(DATA RECORDS begins)
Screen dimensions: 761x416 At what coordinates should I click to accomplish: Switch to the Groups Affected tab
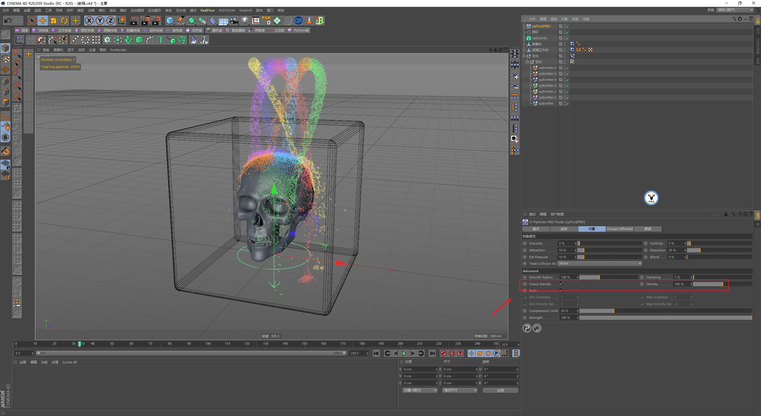tap(620, 229)
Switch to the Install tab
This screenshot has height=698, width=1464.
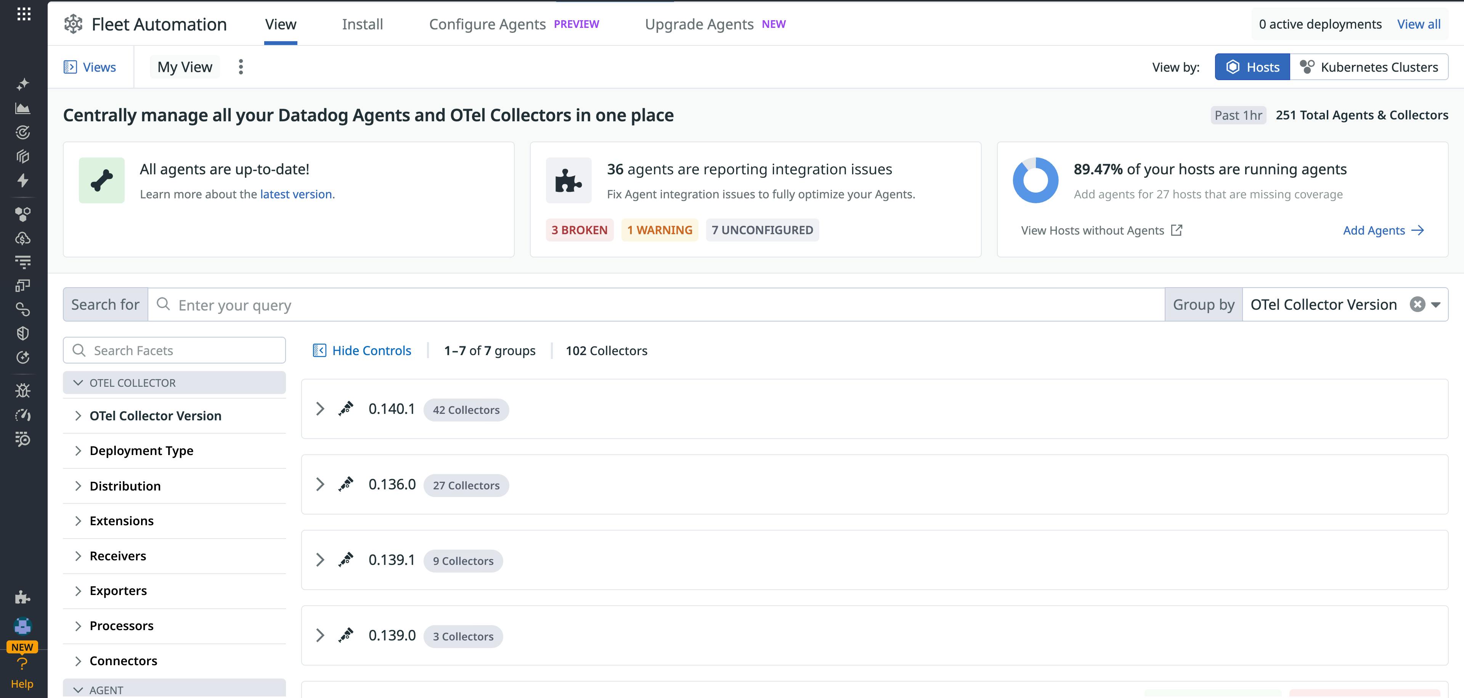[x=362, y=24]
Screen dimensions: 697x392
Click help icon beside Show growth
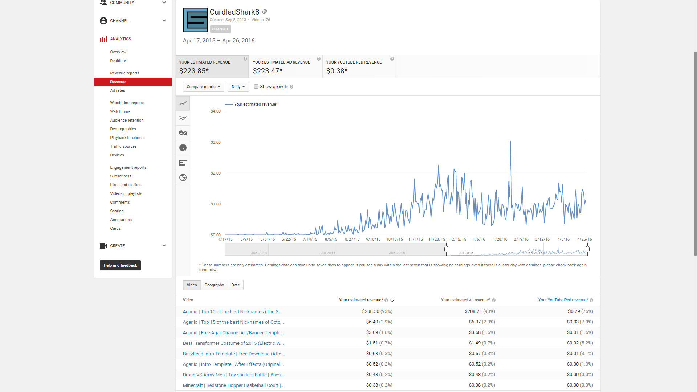(292, 87)
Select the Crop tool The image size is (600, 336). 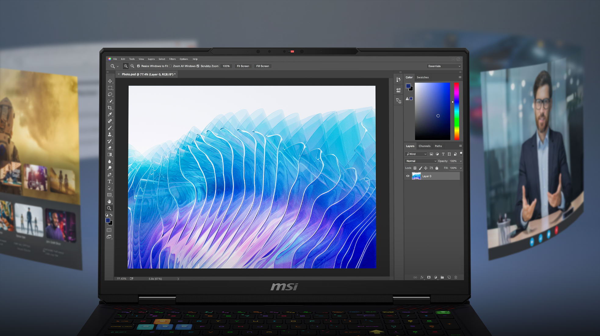pyautogui.click(x=110, y=108)
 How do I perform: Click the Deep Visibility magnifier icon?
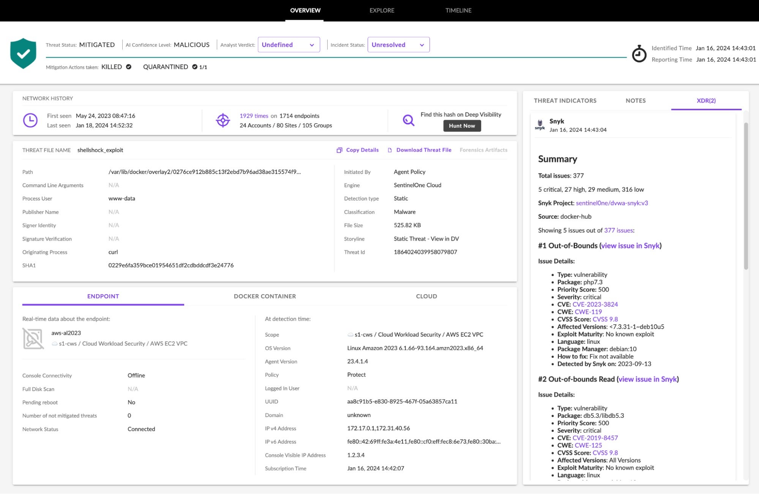pos(408,121)
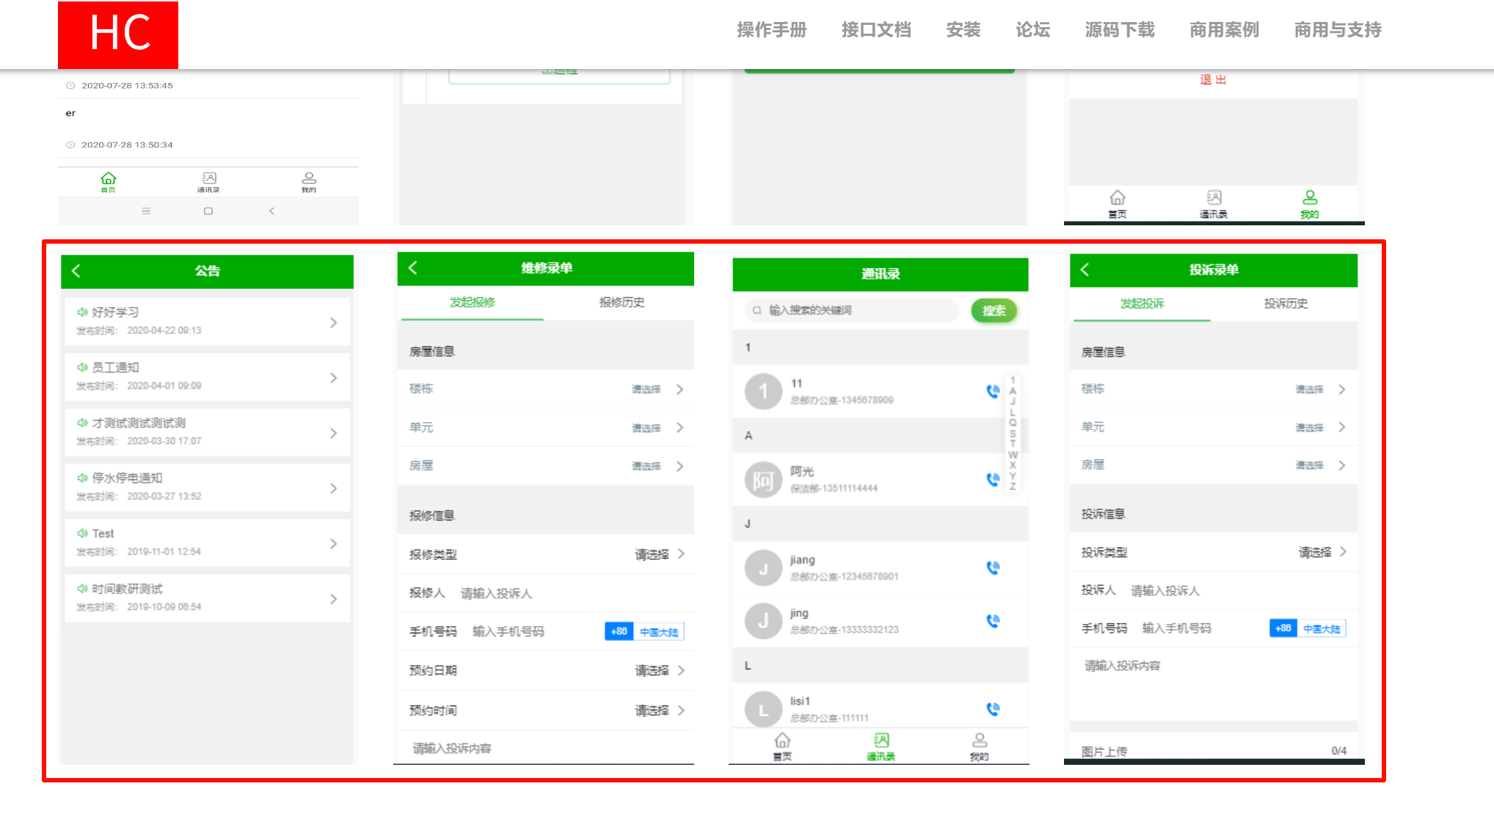Image resolution: width=1494 pixels, height=836 pixels.
Task: Click phone icon next to jiang contact
Action: pos(993,567)
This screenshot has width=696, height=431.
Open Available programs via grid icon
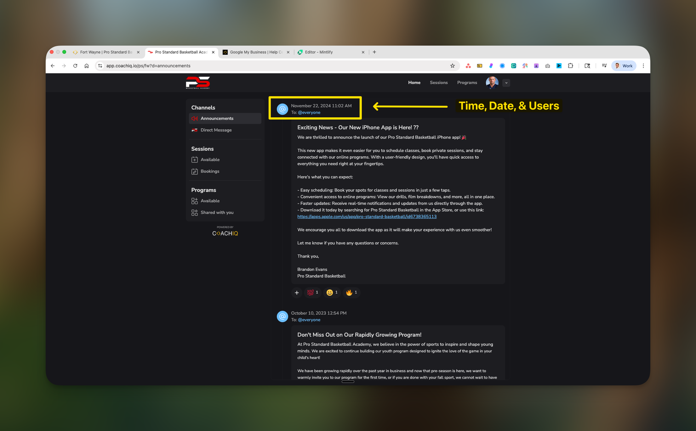pyautogui.click(x=194, y=201)
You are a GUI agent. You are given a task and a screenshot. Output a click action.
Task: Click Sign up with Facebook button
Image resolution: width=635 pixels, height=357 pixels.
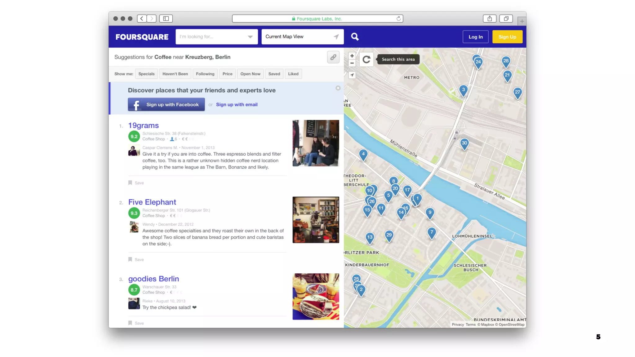[x=166, y=105]
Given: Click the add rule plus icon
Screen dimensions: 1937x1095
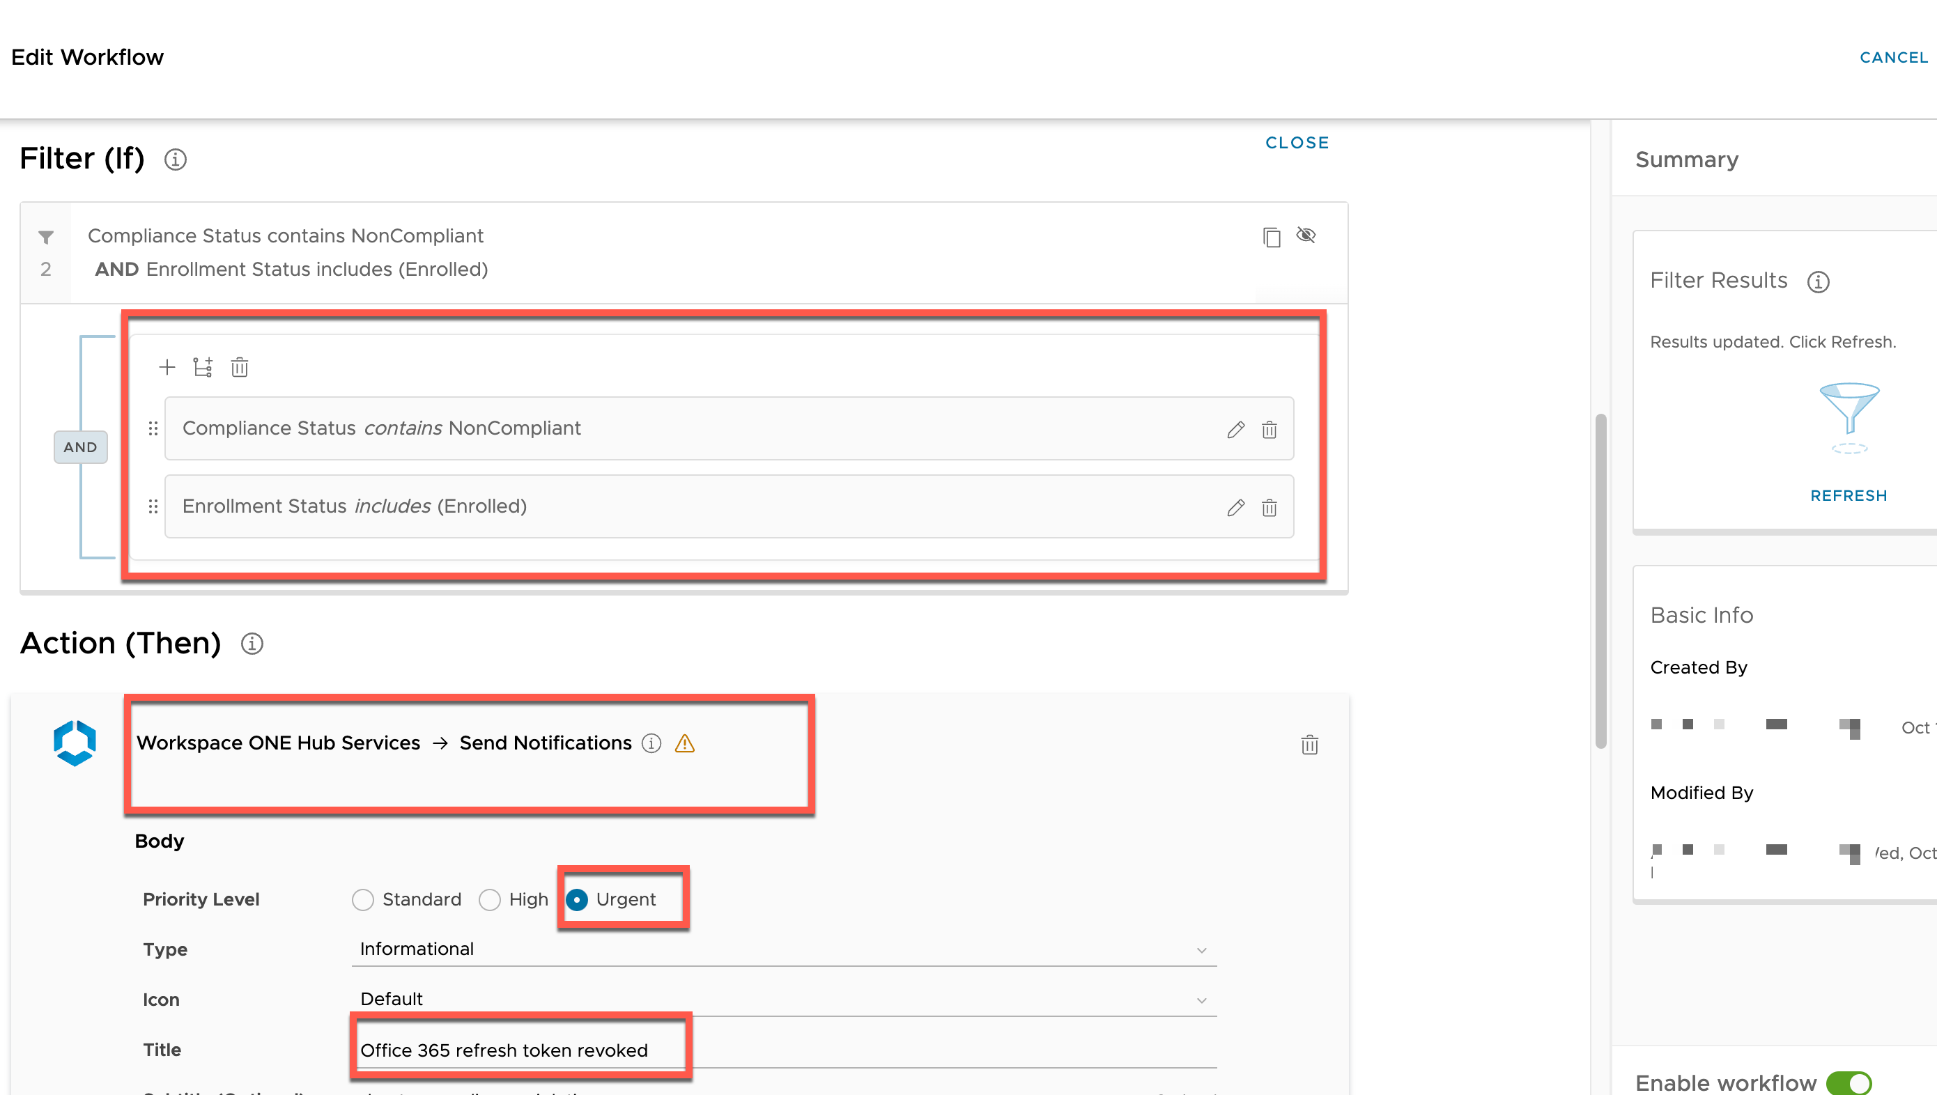Looking at the screenshot, I should 167,367.
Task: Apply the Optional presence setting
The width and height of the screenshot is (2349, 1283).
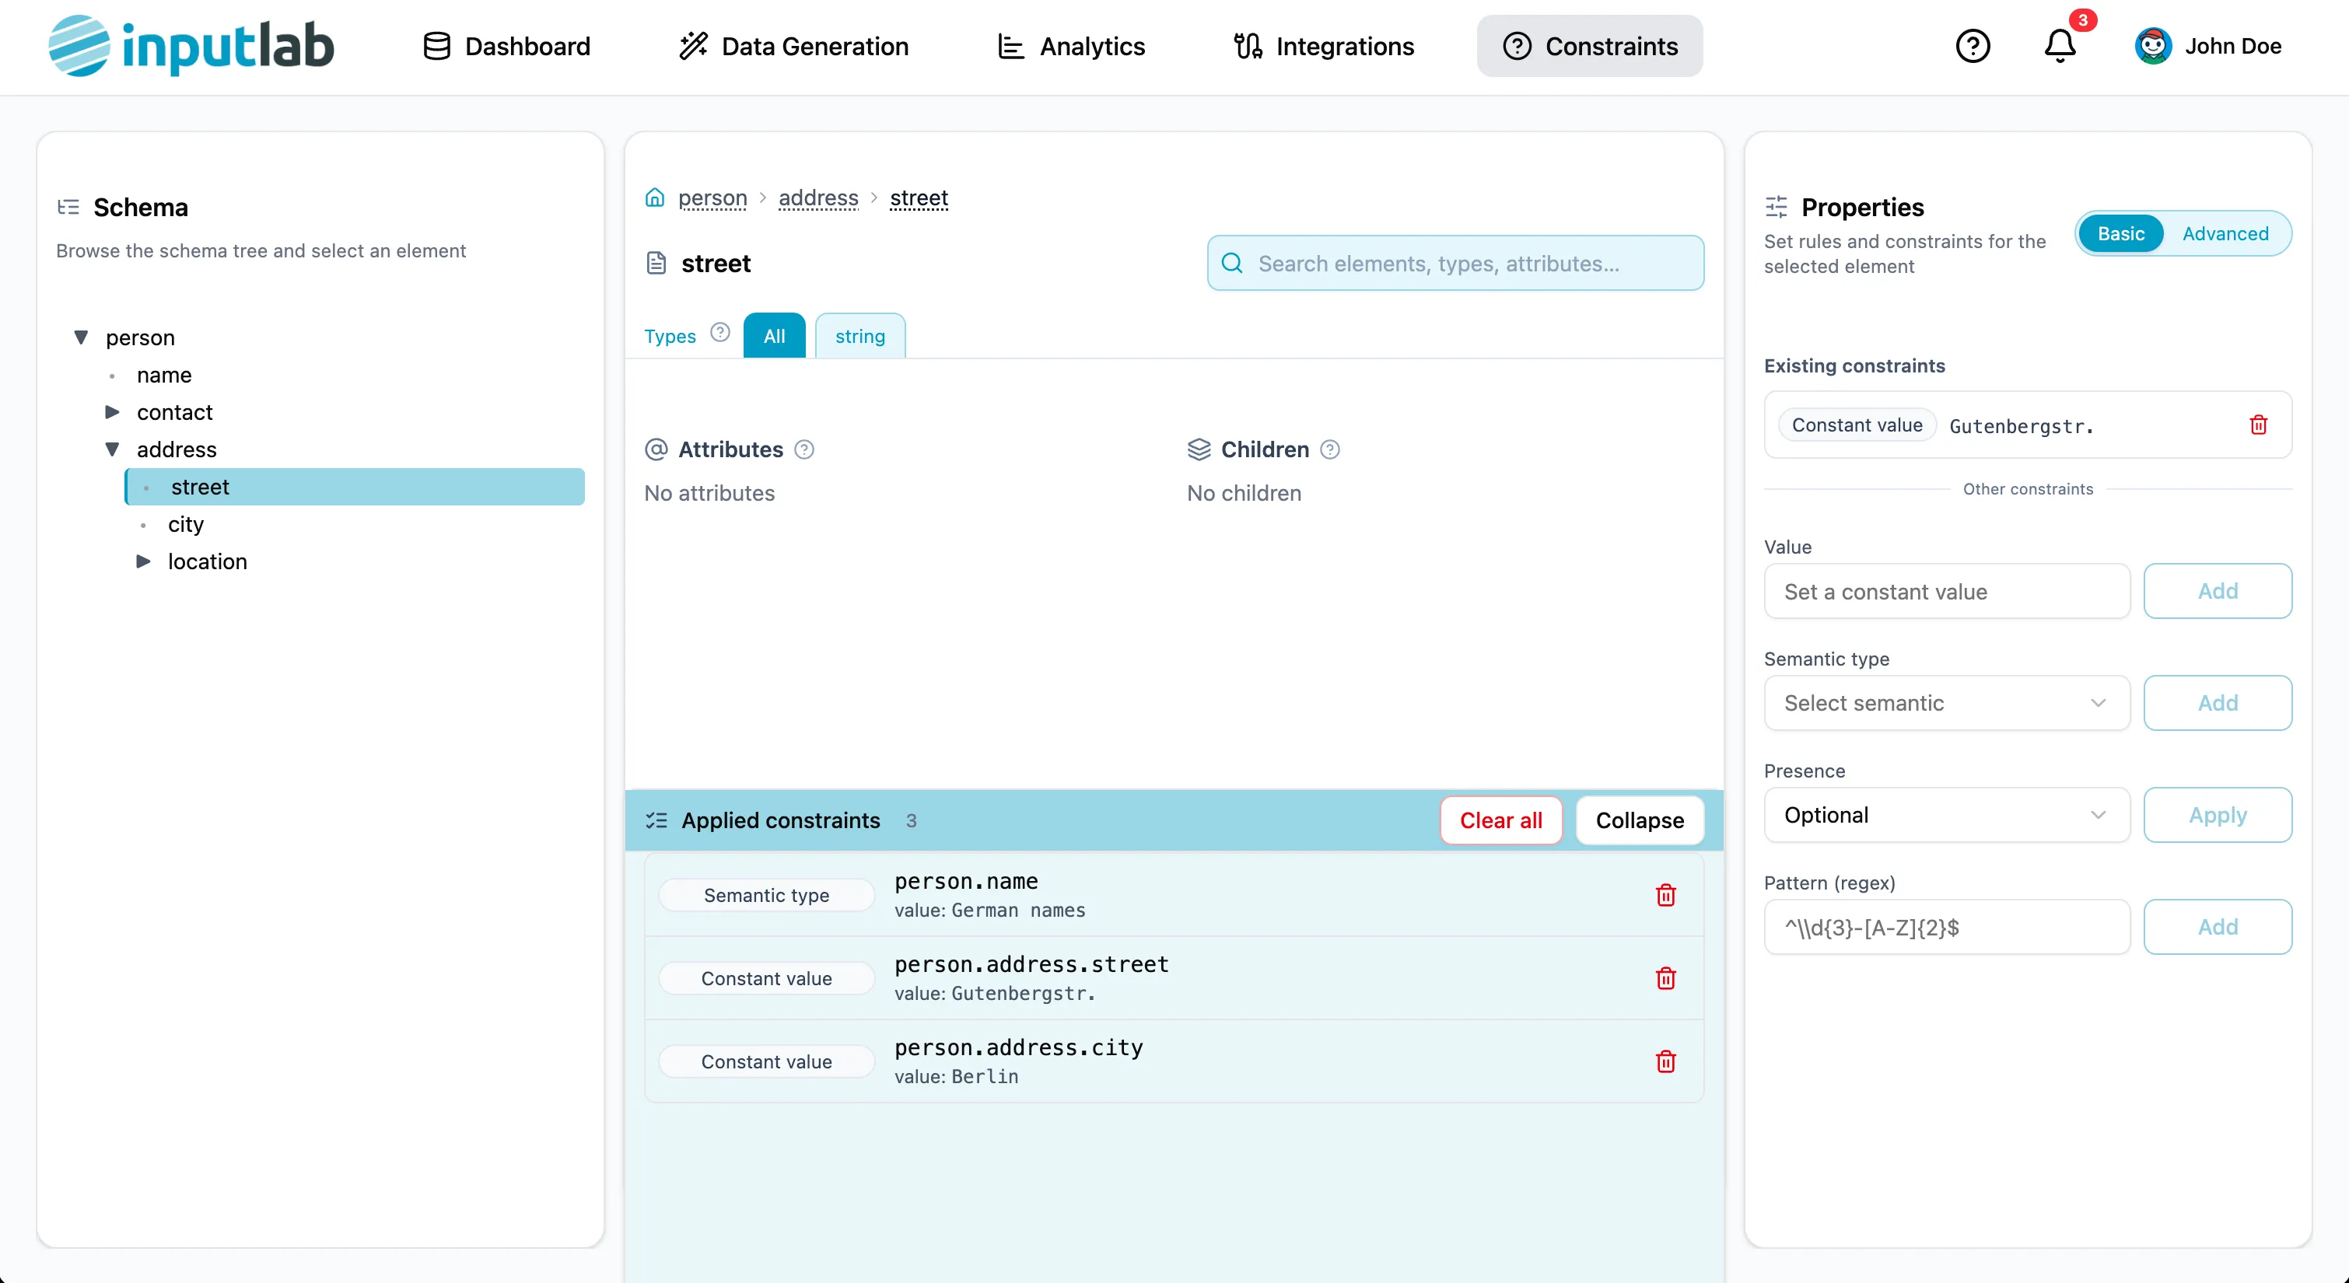Action: [2218, 814]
(DATA RECORDS ends)
An exact copy of the lines above, from the first through the line that holds "Screen dimensions: 697x392", is what is needed; leave the pictures out.

(RESULT)
Screen dimensions: 761x416 At what coordinates should I click to accomplish: Switch to the Groups Affected tab
tap(620, 229)
Switch to the Install tab
This screenshot has height=698, width=1464.
[x=362, y=24]
Screen dimensions: 697x392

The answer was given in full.